As Classic Recreations’ reputation grew, so did its orders – and, consequently, its employee count. Staffed by self-asserted “car guys,” the company is housed in a small multi-building complex just north of downtown Yukon and only blocks from the world-famous Route 66.

“Everyone who works here is a car guy,” says Lindsay. “Once they have built up a level of trust, they are able to come in here and work on their own cars on the weekend.

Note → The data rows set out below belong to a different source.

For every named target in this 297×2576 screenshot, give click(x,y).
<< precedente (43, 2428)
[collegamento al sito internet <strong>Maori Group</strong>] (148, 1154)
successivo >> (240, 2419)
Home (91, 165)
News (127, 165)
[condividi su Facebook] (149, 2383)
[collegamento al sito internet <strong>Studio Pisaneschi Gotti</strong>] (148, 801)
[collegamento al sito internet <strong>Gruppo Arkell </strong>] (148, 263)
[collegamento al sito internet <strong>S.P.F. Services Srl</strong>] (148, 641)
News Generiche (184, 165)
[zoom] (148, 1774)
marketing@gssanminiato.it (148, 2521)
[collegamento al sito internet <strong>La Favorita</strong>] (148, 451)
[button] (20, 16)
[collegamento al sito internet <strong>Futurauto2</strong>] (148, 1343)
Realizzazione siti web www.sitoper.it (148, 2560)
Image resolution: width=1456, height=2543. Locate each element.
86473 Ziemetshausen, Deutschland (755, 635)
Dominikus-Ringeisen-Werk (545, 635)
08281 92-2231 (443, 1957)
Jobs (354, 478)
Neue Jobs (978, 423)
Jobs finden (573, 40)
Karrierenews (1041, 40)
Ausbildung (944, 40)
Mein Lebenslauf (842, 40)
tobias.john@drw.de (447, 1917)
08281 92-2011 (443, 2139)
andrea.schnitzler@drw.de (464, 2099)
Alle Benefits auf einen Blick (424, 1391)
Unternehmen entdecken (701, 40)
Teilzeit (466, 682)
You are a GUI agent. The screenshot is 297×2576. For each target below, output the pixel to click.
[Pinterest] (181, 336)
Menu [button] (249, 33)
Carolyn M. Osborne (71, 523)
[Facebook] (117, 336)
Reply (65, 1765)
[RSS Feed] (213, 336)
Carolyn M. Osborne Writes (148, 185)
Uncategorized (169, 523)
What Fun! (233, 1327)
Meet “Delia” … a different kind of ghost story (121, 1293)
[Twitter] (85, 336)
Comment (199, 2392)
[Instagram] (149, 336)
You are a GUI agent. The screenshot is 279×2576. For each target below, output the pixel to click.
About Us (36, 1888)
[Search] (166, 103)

They are real craftsmen.”

This enthusiasm is easy to see in the parking lot of Classic Recreations, where you can spot beautifully crafted antique Chevy pickups, old Land Cruisers and other employee projects in various stages of restoration.

(left) Classic Recreations owner Jason Engle (right) Mustang bodies waiting for a new life

Yet Engle has another interest that equals his passion for Mustangs: In 2013, he and his wife became foster parents for Oklahoma children. “We had an extra bedroom in our house, and I thought we should put it to use. We already have three kids and wanted to provide a good home for other children in need.”

After experiencing the trials, tribulations and joys of becoming a foster parent, Engle saw the crushing need of getting more Oklahoma families involved with the foster system. He recently partnered with Oklahoma’s Department of Human Services on a plan to educate and attract families to participate in foster care.

He hatched a plan to set up a DHS booth at local Oklahoma car shows, and volunteers to bring one of his beautifully rebuilt Mustangs to the booth as a way to attract “car guys,” thereby allowing DHS employees to talk to car builders about becoming a foster family.

“If a guy and his wife are devoted enough to build their own custom car, I feel they would be devoted enough to be a great foster family,” says Engle. So far, the plan is working out beyond expectations. “We have already recruited several families into the DHS foster system, and we have six shows planned for the coming year.”

So stopping by a local Oklahoma classic car show and visiting the DHS booth gives you the chance to talk to Engle about his two passions: Shelby Mustang cars and Oklahoma foster care.